An OLS model seems perfect for the data presented in Figure 1. However, the data has a higher dispersion at specific ranges, such as 60 to 70 or 87 to 94, which is a classic case of heteroskedasticity. One can remove these data points and label them outliers, but then the students will question my intention. So, removing data points or applying a complex model is not an option.

If a student who has an average internal mark of 65 approaches me and wants to know the predicted SGPA, I will use OLS to show that, based on the regression result of Table 1, the student will get an average SGPA of 4.9 with a mean squared error (MSE) of 0.93 and r2=0.81. However, as I mentioned, students in this cluster have a higher variation, which means my prediction may be misleading.

Table 1: Simple OLS result of SGPA on Average Internal Marks

Figure 2: OLS prediction of SGPA for the student with 65 average internal marks


In the era of data analytics and machine learning, I should use machine learning techniques to predict my students' SGPAs. One of the basic methods is the K-Nearest Neighbourhood algorithm. The idea is that we can predict the behavior of data by looking at its nearest neighbors. I used 20% of the data for testing and K=8 nearest neighbors to predict the SGPA of the student with 65 average internal marks. The prediction has changed to 5.23 with a mean squared error of 2.0 and r2=0.49, as depicted in Figure 3. I changed the value of K many times, and it remained above the predicted value of OLS.

Figure 3: K- Nearest Neighborhood prediction of SGPA for a student with 65 Average Internal Marks


The data's clustering behavior may still lead to wrong predictions. So, I used the decision tree algorithm, which is more appropriate when neighboring clusters display different patterns or the data has a more complex pattern. Using a basic decision tree algorithm, I predicted that the student with an average of 65 internal marks might get an SGPA of 6.28 with a mean squared error of 2.03 and r2=0.41, which is way above the OLS prediction (figure 4).
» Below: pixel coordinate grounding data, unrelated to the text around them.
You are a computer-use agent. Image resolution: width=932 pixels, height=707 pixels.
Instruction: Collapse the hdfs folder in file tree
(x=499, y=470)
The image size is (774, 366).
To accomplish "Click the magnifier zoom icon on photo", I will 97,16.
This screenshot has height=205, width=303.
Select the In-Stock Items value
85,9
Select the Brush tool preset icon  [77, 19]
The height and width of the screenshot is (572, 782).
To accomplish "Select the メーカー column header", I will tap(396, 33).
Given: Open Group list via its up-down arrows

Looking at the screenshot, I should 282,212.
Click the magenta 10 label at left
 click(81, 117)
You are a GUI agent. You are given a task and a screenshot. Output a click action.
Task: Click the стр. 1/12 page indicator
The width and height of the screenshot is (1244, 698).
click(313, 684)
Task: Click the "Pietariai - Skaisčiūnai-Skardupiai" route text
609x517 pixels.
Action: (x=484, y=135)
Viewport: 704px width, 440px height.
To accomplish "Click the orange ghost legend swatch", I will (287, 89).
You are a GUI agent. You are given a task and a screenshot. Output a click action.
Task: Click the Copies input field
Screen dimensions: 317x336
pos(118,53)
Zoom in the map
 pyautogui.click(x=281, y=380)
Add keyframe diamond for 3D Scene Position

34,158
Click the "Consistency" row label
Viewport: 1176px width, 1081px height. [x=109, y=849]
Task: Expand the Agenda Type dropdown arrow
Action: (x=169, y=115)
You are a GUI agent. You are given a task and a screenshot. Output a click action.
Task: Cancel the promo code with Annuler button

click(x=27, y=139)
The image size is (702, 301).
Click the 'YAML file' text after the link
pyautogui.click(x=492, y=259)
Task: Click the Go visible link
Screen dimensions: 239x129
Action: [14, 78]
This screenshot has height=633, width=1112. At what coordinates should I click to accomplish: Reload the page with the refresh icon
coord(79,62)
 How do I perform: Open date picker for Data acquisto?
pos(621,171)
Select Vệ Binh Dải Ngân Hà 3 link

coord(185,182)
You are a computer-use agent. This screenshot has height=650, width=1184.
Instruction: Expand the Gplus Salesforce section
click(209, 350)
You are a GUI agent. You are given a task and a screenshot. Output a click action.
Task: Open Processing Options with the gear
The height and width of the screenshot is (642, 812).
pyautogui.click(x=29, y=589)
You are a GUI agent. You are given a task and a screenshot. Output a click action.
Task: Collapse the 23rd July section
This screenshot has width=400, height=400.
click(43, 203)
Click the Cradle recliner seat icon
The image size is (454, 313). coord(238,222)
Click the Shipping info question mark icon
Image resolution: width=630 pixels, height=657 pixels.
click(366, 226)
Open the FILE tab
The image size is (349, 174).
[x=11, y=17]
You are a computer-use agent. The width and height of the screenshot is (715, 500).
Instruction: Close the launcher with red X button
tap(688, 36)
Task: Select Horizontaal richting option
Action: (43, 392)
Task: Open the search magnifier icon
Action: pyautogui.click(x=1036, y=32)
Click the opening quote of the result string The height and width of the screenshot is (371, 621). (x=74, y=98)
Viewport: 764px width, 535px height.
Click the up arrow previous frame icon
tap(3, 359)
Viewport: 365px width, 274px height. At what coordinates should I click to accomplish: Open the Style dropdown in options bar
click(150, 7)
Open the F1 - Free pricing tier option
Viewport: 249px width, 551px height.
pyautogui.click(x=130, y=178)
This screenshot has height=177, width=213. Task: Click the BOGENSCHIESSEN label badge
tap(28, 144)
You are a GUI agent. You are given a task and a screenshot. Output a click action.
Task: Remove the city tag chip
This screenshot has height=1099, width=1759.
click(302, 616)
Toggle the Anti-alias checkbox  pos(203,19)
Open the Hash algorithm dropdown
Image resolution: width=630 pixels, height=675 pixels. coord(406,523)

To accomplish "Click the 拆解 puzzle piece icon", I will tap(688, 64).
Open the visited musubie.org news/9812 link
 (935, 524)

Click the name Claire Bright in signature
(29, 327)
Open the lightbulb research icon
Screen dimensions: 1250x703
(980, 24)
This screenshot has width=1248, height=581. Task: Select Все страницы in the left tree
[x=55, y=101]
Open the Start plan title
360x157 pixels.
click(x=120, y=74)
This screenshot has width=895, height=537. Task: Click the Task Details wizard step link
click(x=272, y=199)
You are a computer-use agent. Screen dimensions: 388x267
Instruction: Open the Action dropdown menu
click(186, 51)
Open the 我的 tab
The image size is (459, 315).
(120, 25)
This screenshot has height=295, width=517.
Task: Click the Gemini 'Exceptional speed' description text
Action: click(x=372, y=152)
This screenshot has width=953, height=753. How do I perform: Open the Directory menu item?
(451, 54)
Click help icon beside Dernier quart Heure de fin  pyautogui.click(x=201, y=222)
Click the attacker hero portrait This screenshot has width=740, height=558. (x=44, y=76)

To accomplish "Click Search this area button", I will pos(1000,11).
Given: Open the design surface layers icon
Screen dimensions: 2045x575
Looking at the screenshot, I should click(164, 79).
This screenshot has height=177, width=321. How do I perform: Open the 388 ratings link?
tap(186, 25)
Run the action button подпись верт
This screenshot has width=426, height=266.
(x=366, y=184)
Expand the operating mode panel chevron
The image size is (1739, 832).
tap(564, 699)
Figure 4: Decision tree prediction of SGPA for a student with 65 average internal marks

All three models have strengths and weaknesses; no one can claim that one model is better in all situations. As the literature has mentioned, there is always a trade-off between unbiasedness and standard error. So the investigator should be careful while using these models for forecasting or predicting a variable. Although machine learning algorithms are popular, OLS is a powerful and simple technique with a solid theoretical background. The overall relationship between Internal marks and SGPA or attendance and SGPA is positive and significant as predicted by the OLS. And remember, under all the assumptions of classical linear regression, OLS is still BLUE (Best Linear Unbiased Estimate). 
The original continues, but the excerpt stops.